I was pencil-thin before I started taking "medication"...than I puffed out like a balloon. Before the meds, I was constantly physically active and I found it hard to hard to eat because I rarely had an appetite. After the meds, I didn't have the desire to run around and play and was constantly hungry. I just needed something to help me sleep but my mom was amendment I had Bipolar Disorder and told the psychiatrist I had "mood swings". I was fifteen and when you're under eighteen, professionals don't listen to you.

So instead of a sleep aid, I got put on a powerful anti-psychotic. It didn't really help me sleep either because I was still tired in the mornings. I was too tired for school but my mom didn't care and forced me to do my schoolwork (I was home-schooled) and would scream at me when I would fall asleep. She was obsessed with the idea you only sleep at night and punished me when she found me sleeping in my bed in the day time. I was too tired to care and could do nothing about it.

I also got super hungry at night and my parents put locks on the cabinets and refrigerator....mostly to keep me out of the cabinets and making noise so they could sleep. They would leave out vegetables and fruit for me but that wasn't enough.
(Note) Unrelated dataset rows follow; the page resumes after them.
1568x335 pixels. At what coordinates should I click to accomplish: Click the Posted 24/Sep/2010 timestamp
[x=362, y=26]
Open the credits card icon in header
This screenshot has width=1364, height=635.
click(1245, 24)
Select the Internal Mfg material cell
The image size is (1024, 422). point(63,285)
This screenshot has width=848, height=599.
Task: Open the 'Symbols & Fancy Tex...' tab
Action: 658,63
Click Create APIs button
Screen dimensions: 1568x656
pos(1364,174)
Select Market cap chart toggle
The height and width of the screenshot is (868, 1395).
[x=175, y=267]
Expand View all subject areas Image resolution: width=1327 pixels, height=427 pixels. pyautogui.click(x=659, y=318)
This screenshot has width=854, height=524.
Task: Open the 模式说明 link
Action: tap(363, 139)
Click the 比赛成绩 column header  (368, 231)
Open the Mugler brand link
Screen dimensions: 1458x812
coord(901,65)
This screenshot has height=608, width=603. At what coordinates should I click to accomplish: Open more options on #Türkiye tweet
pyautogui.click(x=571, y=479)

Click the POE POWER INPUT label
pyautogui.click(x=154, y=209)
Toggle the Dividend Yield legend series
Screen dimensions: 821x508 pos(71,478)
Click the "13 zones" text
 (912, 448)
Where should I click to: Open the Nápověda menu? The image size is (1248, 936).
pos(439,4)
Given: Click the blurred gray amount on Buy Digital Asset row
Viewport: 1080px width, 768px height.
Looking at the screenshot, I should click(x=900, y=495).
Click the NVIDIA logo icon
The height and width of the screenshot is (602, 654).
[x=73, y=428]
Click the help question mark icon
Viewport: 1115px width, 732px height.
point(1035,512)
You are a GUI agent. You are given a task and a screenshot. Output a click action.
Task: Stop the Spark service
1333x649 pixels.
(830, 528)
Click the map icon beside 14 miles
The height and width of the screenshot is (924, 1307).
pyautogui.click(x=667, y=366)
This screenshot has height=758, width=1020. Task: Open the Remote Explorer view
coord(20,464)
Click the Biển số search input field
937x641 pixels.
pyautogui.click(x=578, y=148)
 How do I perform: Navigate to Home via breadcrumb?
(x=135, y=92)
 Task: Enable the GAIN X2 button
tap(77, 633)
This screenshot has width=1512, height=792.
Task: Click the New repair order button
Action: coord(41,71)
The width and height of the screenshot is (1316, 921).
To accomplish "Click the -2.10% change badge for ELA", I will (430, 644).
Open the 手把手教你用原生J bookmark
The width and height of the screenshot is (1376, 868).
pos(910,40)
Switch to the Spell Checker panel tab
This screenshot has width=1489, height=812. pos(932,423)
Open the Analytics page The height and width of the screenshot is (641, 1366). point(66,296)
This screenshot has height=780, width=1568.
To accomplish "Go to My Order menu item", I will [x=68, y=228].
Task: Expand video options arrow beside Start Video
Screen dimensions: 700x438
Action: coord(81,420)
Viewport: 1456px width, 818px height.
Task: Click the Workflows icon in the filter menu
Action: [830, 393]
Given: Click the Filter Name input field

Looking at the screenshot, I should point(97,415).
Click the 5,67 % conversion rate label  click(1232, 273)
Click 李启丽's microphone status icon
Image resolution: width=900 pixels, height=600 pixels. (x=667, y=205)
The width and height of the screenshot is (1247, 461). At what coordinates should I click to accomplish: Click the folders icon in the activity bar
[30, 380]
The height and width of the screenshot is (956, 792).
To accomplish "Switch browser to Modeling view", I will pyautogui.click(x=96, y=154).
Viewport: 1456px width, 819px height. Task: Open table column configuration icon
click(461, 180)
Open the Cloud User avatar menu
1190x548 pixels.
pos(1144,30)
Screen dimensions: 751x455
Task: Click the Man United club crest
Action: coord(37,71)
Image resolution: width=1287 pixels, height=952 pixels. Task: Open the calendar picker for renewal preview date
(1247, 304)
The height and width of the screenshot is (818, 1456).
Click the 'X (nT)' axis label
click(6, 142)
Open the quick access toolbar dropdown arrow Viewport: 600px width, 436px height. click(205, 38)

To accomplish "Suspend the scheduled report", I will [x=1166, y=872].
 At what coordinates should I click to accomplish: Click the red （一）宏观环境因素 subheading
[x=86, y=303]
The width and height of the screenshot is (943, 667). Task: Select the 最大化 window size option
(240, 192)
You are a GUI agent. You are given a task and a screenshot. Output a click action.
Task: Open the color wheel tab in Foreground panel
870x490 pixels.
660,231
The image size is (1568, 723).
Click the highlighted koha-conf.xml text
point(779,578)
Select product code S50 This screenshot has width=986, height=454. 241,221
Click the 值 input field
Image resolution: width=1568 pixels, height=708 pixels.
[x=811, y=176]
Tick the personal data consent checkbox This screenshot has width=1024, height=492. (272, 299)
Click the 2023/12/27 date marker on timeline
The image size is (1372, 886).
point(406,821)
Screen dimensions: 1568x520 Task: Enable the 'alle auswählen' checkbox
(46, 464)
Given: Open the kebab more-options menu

I couldn't sleep due to hunger pains. I started eating paper and dry dog kibble to make the hunger pains go away. I also would sallow cotton balls on occasion. Just something to fill my stomach.

I was never morbidly obese, but I'm no runway model either. When I was a kid and super active and not tired and hungry all the time, I was always getting positive comments on my looks. But I would be in a better place right now probably had I not been forced to take all those anti-psychotics at fifteen and was given a proper sleep aid like I originally had asked.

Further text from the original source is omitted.